Counting Subnetworks Under Gene Duplication in Genetic Regulatory Networks

Gene duplication is a fundamental evolutionary mechanism that contributes to biological complexity and diversity (Fortna et al. 2004). Traditionally, research has focused on the duplication of gene sequences (Zhang 1914). However, evidence suggests that the duplication of regulatory elements may also play a significant role in the evolution of genomic functions (Teichmann and Babu 2004; Hallin and Landry 2019). In this work the evolution of regulatory relationships belonging to gene-specific-substructures in a GRN are modeled. In the model, a network grows from an initial configuration by repeatedly choosing a random gene to duplicate. The likelihood that the regulatory relationships associated with the selected gene are retained through duplication is determined by a vector of probabilities.
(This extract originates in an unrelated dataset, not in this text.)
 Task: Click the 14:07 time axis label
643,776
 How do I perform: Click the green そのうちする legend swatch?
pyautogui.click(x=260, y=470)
That is to say that each gene family has its own probability of retaining regulatory relationships. Occurrences of gene-family-specific substructures are counted under the gene duplication model. In this work gene-family-specific substructures are referred to as subnetwork motifs. These subnetwork motifs are motivated by network motifs which are patterns of interconnections that recur more often in a specialized network than in a random network (Milo et al. 2002). Subnetwork motifs differ from network motifs in the way that subnetwork motifs are instances of gene-family-specific substructures while network motifs are isomorphic substructures. These subnetwork motifs are counted under Full and Partial Duplication, which differ in the way in which regulation relationships are inherited. Full duplication occurs when all regulatory links are inherited at each duplication step, and Partial Duplication occurs when regulation inheritance varies at each duplication step. Note that Full Duplication is just a special case of Partial Duplication. Moments for the number of occurrences of subnetwork motifs are determined in each model. In the end, the results presented offer a method for discovering gene-family-specific substructures that are significant in a GRN under gene duplication.